LHJ: You have a younger brother, Emmanuel, and an older sister, Maria. Do they cook, too?
RR: My brother will spend all day making a complicated soup or stew. My sister is a great baker, and I can't bake at all. When I was a kid [Rachael is eight years younger than Maria] she'd make cakes that looked like three-dimensional choo-choo trains and all that kind of crap. I made a lemon cottage cake for my mother when I was 15. I had to sift the flour four times and I spent four hours crying because the thing never rose. The whole idea of baking makes me grumpy.
LHJ: Are you a fan of kids' baking? It seems as if you prefer having them get into actual cooking, as you point out in your new Yum-o! The Family Cookbook.
RR: If kids are involved in making dinner and see that everyone else is taking pleasure in what they've done, they feel an enormous sense of pride. It's not just how to make popcorn balls that look like lions or how to decorate a cupcake. That's play food. I did the book both to raise money for the Yum-o charity and to make a collection of recipes that are family friendly.
LHJ: One of Yum-o's missions is to ensure that kids don't go hungry.
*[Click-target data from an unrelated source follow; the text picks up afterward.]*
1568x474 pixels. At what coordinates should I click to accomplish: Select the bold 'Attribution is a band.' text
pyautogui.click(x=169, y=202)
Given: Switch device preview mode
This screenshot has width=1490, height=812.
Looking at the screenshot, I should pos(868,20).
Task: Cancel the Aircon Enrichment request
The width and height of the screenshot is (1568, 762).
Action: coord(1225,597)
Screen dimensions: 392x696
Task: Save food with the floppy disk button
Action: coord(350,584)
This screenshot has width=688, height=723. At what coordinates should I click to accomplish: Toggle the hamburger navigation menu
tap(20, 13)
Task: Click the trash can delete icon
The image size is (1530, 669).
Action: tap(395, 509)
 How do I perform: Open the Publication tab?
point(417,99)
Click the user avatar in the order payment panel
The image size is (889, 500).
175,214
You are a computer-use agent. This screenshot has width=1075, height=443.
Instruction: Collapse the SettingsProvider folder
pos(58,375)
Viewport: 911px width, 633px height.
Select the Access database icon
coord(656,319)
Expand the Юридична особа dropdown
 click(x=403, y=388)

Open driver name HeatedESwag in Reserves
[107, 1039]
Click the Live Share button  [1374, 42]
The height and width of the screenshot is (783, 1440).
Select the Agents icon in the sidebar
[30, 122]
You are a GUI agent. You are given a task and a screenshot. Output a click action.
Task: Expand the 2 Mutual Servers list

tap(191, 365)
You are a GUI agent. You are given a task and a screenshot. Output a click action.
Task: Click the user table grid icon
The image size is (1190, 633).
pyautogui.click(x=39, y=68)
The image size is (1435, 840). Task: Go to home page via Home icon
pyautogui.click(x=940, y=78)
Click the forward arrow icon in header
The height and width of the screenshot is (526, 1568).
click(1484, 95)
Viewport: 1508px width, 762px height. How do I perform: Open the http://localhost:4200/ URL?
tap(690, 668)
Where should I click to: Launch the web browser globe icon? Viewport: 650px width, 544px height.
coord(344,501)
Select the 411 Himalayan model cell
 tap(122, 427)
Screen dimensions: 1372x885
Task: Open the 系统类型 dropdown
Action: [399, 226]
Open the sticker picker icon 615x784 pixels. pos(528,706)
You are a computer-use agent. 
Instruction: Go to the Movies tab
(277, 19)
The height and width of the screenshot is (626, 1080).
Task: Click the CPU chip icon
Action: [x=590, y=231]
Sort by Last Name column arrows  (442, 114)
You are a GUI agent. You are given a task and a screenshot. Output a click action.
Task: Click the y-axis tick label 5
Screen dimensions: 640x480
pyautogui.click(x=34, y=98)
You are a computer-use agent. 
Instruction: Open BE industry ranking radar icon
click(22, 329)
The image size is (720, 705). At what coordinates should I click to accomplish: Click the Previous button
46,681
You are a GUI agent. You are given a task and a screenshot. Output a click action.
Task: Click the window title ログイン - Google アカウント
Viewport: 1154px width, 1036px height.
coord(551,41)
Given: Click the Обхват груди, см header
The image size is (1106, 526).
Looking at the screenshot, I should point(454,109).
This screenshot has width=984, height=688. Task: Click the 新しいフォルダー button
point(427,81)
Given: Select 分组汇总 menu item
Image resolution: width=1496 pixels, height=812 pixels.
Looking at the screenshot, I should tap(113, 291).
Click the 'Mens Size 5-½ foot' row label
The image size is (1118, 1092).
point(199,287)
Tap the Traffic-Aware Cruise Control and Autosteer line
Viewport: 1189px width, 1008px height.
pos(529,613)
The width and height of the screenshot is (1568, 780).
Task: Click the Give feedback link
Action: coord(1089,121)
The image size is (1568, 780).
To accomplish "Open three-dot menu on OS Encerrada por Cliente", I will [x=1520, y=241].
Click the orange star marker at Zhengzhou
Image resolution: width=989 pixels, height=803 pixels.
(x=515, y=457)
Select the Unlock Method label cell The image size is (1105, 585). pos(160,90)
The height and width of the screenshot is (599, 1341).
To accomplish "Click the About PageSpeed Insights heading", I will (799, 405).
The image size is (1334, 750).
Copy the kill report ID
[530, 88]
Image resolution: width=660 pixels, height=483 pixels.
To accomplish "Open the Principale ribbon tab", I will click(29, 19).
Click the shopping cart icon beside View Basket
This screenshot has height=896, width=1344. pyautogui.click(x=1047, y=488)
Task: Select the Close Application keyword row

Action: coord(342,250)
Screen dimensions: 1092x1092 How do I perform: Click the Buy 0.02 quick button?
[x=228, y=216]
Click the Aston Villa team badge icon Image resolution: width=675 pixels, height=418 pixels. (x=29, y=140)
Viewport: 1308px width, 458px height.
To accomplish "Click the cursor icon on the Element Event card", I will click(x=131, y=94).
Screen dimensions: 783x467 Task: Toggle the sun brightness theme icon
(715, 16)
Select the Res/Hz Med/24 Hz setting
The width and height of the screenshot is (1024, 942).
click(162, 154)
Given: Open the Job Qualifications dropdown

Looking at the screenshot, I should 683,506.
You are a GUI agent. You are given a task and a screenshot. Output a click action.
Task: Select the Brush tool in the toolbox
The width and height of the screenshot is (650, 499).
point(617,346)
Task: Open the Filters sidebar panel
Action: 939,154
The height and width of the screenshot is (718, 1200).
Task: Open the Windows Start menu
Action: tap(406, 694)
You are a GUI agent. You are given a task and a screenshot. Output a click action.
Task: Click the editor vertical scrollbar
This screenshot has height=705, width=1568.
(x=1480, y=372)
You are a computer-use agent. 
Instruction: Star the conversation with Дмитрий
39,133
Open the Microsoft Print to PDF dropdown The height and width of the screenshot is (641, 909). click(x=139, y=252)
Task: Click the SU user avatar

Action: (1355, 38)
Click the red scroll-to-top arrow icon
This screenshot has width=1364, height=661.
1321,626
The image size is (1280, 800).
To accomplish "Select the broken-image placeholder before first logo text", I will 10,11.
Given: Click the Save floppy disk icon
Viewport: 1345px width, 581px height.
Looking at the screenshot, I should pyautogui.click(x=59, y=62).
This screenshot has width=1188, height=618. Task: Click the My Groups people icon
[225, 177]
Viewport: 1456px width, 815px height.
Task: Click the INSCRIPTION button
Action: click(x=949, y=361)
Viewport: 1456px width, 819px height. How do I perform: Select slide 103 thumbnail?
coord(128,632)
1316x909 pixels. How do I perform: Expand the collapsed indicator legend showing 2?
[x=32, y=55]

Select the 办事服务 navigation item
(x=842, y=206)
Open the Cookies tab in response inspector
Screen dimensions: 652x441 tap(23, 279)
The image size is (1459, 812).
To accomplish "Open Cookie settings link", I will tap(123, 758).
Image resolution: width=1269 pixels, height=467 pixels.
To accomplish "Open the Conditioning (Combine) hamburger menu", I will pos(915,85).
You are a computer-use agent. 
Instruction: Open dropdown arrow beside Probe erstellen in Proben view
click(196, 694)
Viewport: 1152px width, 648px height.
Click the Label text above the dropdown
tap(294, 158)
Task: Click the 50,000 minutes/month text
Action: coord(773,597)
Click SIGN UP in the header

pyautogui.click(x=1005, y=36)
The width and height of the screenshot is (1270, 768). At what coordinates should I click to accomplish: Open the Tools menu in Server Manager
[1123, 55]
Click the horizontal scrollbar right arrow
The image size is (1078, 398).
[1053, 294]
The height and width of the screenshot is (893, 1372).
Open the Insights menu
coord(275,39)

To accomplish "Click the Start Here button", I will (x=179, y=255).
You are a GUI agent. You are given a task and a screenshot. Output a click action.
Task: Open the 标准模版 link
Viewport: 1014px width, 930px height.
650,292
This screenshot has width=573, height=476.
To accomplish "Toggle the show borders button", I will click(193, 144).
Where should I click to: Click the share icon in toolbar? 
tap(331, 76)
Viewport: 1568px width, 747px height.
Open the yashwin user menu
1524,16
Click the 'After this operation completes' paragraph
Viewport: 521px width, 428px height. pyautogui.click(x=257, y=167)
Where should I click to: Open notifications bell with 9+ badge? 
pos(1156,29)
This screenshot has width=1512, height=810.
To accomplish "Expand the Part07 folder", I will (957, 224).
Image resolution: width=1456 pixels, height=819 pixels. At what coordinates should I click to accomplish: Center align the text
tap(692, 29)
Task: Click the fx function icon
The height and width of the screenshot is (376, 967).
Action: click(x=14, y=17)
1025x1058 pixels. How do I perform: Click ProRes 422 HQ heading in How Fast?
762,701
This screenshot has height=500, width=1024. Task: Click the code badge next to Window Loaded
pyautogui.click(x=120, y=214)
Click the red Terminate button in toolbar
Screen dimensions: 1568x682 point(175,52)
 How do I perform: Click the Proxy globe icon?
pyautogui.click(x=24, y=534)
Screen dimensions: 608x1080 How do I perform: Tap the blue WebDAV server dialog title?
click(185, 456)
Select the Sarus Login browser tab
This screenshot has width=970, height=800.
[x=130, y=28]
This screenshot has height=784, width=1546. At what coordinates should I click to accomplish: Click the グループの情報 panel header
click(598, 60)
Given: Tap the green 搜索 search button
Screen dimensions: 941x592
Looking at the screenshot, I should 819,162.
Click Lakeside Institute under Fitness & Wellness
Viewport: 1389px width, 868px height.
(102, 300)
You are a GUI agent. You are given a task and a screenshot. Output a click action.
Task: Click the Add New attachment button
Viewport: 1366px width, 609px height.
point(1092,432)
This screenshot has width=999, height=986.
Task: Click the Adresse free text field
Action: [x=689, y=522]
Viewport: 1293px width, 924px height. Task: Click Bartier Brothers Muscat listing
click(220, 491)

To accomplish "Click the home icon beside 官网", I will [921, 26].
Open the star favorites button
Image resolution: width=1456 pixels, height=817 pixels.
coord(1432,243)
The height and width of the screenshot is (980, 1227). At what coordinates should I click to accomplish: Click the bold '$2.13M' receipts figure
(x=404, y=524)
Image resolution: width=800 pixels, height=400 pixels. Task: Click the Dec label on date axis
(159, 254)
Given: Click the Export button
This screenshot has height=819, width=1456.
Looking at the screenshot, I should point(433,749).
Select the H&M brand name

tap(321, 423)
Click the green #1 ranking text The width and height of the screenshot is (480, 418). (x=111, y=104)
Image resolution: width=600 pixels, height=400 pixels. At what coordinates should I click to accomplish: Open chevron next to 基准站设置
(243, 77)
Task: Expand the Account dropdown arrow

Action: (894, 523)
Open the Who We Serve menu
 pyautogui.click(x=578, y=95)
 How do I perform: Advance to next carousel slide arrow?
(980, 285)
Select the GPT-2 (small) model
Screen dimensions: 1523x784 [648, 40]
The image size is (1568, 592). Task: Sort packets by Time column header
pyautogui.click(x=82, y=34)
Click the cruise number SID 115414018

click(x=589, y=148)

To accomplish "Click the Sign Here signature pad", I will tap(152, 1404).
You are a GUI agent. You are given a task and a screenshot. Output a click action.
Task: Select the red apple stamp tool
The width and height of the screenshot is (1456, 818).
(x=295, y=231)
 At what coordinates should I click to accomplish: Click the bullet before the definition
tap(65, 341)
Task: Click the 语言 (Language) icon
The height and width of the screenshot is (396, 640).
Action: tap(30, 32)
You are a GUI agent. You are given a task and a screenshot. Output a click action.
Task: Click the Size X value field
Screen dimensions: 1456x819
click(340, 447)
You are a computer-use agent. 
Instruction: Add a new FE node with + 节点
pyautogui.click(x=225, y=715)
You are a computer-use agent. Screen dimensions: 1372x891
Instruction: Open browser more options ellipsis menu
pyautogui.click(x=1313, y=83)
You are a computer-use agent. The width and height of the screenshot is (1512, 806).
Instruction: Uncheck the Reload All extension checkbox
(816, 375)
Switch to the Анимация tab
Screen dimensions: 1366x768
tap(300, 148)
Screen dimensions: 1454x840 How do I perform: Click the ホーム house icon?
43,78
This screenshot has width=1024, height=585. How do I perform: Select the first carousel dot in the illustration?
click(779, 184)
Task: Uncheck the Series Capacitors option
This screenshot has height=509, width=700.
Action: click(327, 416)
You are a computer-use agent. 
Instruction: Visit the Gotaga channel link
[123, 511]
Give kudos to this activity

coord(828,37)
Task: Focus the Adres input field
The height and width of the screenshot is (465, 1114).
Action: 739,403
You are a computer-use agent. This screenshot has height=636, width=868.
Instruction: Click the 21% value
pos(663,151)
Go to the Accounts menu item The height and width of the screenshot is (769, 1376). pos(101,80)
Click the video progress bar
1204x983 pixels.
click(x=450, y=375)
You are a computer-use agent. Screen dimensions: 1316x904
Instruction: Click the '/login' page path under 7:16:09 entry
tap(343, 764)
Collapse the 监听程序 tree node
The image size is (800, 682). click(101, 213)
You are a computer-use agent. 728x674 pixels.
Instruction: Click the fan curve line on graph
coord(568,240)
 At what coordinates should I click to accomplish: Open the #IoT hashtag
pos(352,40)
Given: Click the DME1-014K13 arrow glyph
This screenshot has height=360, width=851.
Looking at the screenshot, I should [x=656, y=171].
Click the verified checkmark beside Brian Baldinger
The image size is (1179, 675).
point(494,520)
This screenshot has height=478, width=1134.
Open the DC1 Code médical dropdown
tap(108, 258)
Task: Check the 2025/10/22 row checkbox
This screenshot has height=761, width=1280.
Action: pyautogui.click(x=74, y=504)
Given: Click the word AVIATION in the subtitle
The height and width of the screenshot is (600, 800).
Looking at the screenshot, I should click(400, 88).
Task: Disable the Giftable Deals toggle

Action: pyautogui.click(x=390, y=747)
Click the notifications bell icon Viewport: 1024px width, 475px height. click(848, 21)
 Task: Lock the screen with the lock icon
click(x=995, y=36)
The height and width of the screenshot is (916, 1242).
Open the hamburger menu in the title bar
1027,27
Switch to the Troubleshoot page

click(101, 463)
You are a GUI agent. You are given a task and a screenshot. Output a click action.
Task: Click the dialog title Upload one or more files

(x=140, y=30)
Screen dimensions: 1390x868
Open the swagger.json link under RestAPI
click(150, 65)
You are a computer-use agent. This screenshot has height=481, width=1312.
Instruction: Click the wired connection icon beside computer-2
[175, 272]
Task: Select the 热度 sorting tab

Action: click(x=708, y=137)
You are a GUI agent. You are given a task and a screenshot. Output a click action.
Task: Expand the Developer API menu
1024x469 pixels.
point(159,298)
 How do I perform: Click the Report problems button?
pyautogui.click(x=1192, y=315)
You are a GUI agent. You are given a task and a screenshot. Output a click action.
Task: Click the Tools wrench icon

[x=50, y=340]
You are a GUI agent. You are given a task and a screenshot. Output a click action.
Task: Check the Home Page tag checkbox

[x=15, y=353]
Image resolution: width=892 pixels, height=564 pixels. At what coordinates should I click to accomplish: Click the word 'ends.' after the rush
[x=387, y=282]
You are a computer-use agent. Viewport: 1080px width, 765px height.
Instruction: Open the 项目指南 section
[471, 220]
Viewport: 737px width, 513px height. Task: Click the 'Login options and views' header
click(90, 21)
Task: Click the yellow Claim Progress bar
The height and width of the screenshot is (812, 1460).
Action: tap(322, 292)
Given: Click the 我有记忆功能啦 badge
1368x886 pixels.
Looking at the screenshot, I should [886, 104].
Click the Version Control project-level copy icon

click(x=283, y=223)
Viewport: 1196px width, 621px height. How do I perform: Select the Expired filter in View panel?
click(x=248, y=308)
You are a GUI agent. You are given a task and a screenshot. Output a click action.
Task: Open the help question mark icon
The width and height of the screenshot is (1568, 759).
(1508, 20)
RR: America is a country of gluttony. We have so much food, but we still have hungry children? It's an embarrassment. And there's so little discussion from any of the [presidential] candidates about the food that goes into our kids when they're in school. All they talk about is healthcare, but the biggest factor in the cost of healthcare is the future health of your kids. Why aren't people asking presidential candidates on both sides of the aisle what they're going to do to make our kids healthier and lower our healthcare costs? I mean, who's subsidizing broccoli?
LHJ: Does working with kids make you want one of your own?
RR: I enjoy kids so much but I don't have time to physically have them. I'm going to be on the air for another three or four years, so I may not have the opportunity. This is a way to work with kids at every age.